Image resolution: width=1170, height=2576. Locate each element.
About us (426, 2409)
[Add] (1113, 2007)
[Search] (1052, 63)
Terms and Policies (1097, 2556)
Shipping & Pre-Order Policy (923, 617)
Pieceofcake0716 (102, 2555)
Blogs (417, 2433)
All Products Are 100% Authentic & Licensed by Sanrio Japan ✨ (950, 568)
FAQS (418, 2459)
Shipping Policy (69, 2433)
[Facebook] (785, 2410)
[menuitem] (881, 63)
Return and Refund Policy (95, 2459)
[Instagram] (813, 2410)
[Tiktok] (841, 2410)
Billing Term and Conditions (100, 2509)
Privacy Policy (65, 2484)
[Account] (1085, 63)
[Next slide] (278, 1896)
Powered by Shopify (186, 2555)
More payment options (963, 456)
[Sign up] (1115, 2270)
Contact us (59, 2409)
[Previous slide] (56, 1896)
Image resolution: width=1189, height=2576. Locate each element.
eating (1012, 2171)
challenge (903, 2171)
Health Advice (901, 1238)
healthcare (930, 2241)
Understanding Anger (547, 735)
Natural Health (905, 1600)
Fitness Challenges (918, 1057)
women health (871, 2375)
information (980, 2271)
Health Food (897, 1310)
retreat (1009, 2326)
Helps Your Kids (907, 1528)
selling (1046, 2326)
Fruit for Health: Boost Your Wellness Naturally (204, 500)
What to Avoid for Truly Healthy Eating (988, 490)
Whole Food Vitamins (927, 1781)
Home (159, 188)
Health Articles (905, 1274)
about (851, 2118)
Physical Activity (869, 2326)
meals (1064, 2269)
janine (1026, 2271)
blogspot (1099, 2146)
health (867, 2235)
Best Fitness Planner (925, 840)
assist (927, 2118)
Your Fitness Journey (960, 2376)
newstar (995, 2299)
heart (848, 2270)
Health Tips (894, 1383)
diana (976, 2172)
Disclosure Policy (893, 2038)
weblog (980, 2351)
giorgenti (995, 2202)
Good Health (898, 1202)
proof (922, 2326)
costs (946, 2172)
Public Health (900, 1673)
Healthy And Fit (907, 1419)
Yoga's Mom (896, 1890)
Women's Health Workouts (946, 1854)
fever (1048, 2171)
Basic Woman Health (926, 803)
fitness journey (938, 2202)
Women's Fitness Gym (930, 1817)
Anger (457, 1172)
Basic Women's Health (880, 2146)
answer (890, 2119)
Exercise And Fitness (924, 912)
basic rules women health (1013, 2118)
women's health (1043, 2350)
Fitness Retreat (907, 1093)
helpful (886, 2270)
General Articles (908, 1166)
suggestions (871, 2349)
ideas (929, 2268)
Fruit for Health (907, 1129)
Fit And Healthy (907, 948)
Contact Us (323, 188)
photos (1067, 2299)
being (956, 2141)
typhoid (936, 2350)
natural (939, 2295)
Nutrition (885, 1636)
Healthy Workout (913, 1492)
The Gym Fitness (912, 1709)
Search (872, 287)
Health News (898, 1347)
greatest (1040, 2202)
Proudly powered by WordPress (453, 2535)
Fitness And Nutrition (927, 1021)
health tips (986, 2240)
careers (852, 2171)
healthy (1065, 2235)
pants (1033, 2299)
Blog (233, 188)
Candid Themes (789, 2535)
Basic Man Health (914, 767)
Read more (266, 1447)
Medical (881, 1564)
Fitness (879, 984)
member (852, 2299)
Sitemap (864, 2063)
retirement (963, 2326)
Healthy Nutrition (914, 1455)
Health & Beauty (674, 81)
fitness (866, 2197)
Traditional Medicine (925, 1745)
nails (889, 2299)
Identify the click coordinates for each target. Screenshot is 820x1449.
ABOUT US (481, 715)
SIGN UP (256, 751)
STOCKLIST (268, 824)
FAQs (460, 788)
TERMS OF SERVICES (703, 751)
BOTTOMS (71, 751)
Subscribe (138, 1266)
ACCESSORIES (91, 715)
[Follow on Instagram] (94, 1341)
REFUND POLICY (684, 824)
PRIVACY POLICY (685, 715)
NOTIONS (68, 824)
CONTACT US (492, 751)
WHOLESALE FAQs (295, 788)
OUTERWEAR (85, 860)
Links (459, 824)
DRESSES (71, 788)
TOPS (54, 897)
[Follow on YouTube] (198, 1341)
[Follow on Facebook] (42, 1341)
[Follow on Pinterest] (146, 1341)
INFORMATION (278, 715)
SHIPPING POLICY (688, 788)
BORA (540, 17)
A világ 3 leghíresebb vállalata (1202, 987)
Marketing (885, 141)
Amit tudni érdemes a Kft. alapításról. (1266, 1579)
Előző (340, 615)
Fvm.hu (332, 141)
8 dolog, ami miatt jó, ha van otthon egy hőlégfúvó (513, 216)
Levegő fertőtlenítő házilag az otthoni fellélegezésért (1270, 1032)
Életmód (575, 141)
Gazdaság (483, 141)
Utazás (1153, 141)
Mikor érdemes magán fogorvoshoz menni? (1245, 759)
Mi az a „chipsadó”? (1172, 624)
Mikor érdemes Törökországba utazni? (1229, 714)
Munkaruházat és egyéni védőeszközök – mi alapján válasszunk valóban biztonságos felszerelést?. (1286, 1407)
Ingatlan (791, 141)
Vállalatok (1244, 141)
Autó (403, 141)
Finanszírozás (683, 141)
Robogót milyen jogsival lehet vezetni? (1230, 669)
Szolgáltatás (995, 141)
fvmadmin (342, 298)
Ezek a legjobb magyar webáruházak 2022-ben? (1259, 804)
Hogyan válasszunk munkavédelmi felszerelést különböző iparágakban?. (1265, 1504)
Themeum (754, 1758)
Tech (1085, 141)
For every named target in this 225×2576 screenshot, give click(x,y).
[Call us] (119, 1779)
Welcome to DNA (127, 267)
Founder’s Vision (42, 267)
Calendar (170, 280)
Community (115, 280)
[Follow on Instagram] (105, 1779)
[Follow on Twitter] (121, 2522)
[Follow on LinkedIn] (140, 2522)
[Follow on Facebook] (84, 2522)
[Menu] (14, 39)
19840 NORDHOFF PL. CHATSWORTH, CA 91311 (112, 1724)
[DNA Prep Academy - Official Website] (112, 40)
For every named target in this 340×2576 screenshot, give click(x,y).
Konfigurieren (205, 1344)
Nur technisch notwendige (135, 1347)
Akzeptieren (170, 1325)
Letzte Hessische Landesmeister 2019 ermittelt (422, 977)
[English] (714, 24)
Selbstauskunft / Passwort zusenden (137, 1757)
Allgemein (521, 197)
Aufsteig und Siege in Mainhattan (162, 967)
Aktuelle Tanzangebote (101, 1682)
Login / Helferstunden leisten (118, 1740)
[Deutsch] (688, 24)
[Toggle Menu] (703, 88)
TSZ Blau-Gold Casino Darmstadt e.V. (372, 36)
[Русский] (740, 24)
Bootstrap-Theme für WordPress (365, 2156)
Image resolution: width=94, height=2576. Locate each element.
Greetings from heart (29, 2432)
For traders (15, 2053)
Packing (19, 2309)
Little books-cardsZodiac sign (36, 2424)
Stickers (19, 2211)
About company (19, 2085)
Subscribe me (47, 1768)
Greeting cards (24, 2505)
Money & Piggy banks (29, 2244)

**TASK PROMPT:**
In the records above, find each line that mentions the word "width", and copy it.

**TASK RESPONSE:**
Image resolution: width=1170, height=2576. Locate each element.
Image resolution: width=1189, height=2576. Locate each element.
Image resolution: width=94, height=2576. Locate each element.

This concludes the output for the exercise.